:: The problem ::
Locate each line with the string "Select" in the listing below and copy it.

:: Material for the task ::

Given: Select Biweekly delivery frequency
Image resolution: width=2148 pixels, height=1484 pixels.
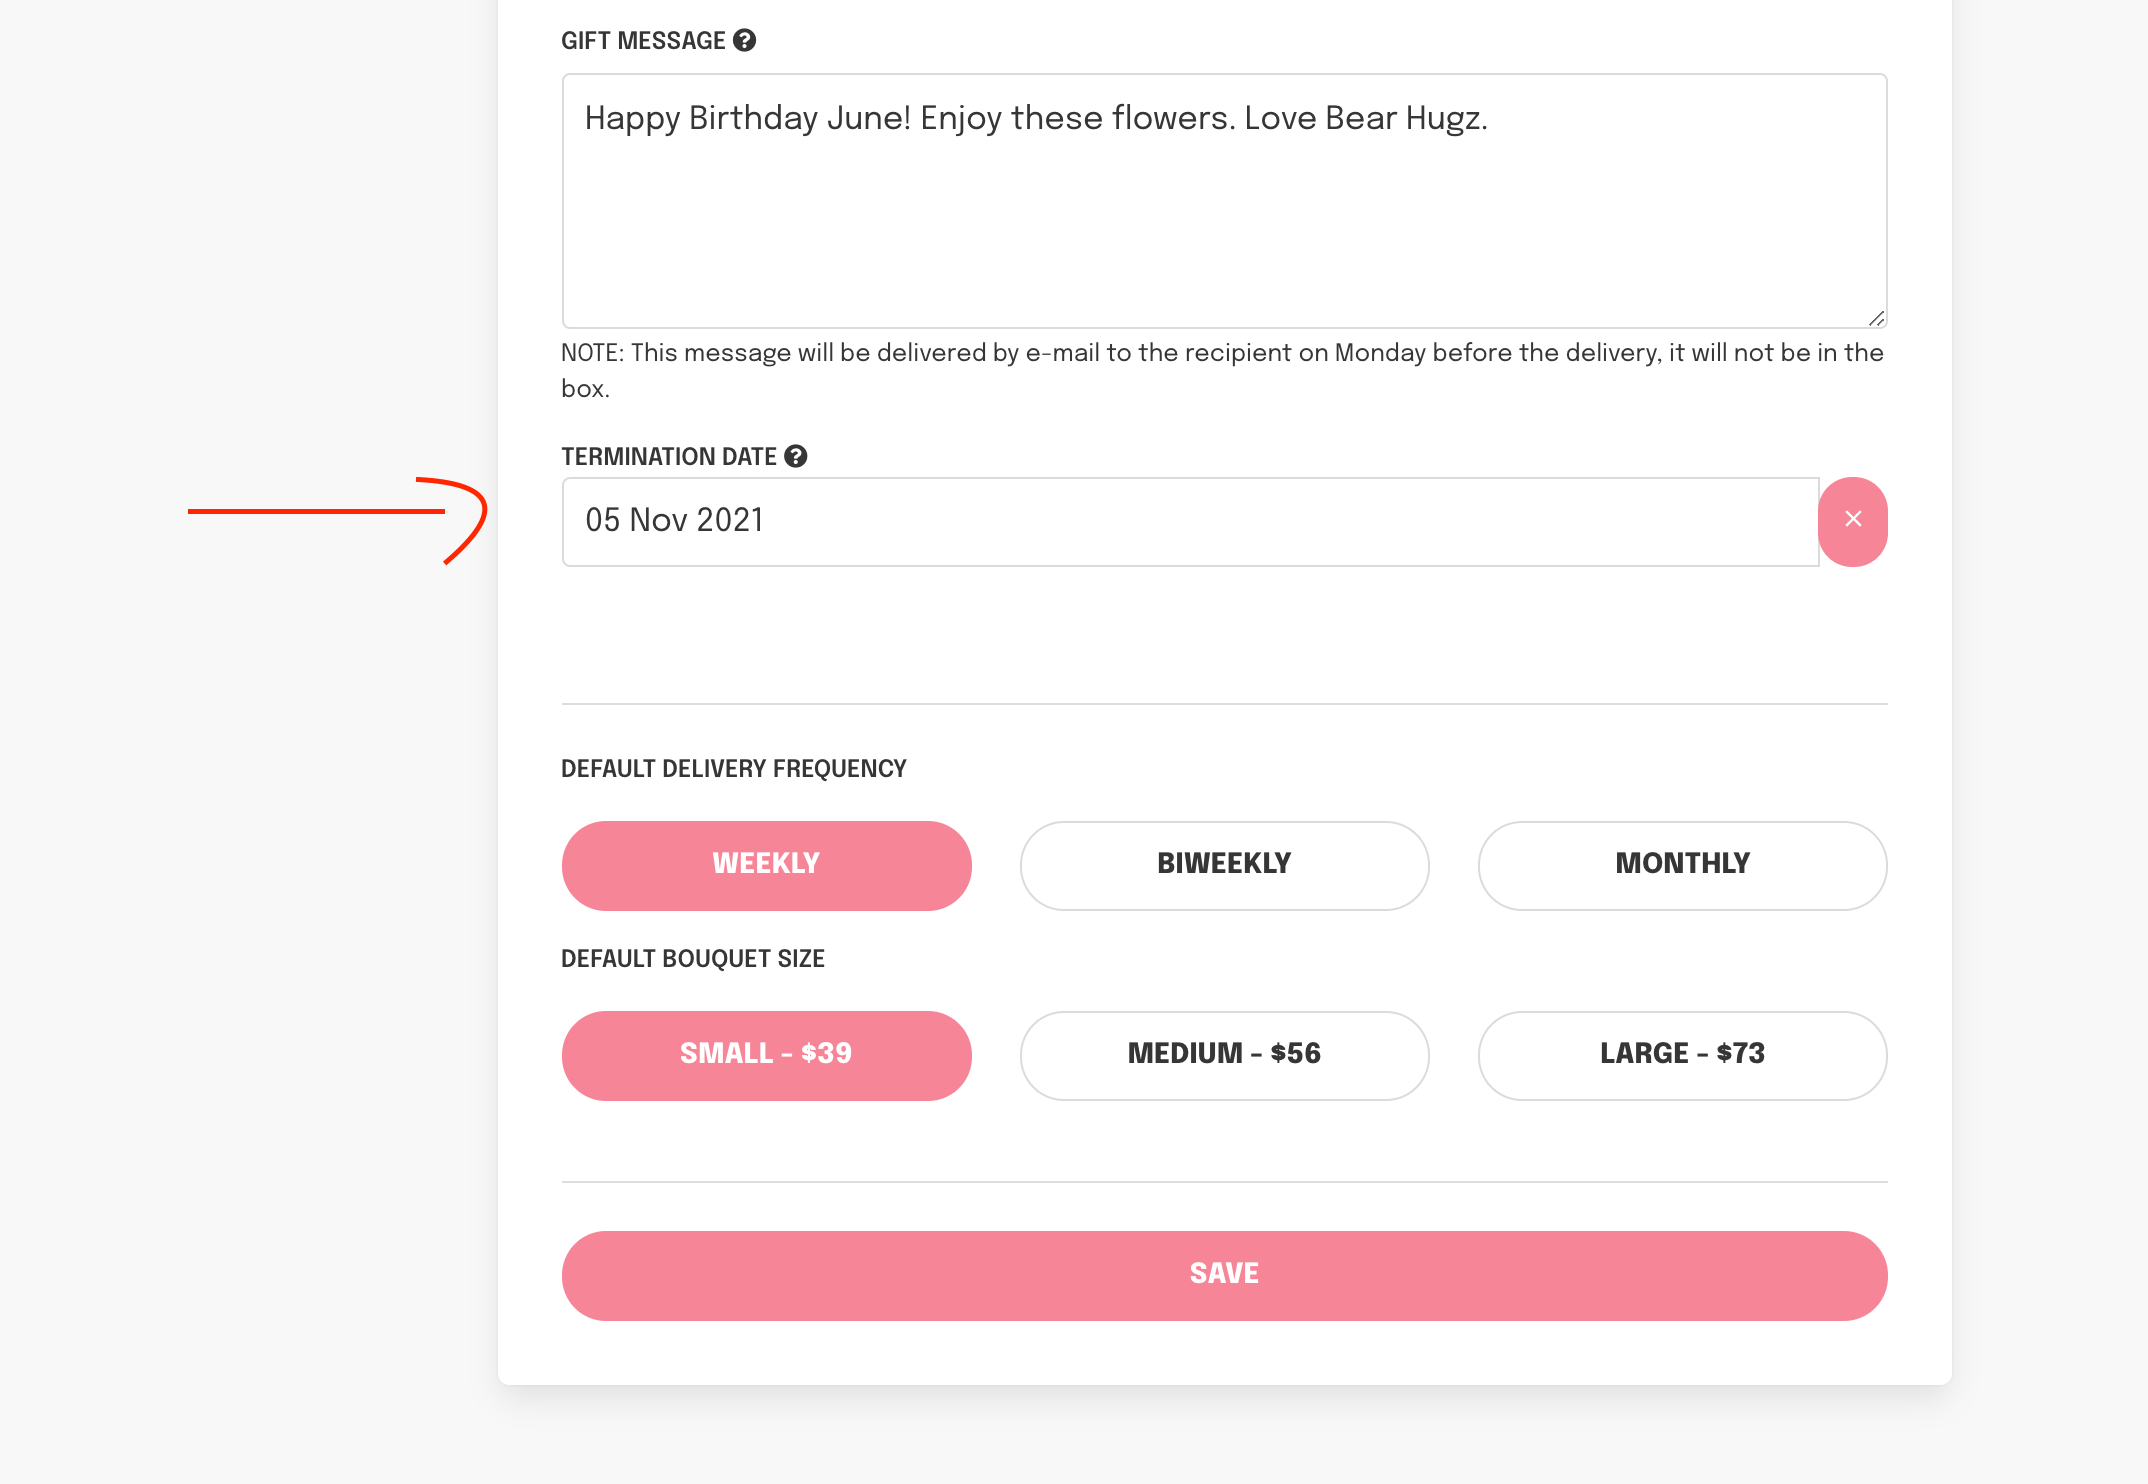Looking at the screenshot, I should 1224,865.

* * *

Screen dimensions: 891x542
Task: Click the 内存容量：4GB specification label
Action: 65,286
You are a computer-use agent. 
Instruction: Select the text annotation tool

:: Task result ::
Given: Select Biweekly delivery frequency
Instruction: Select the text annotation tool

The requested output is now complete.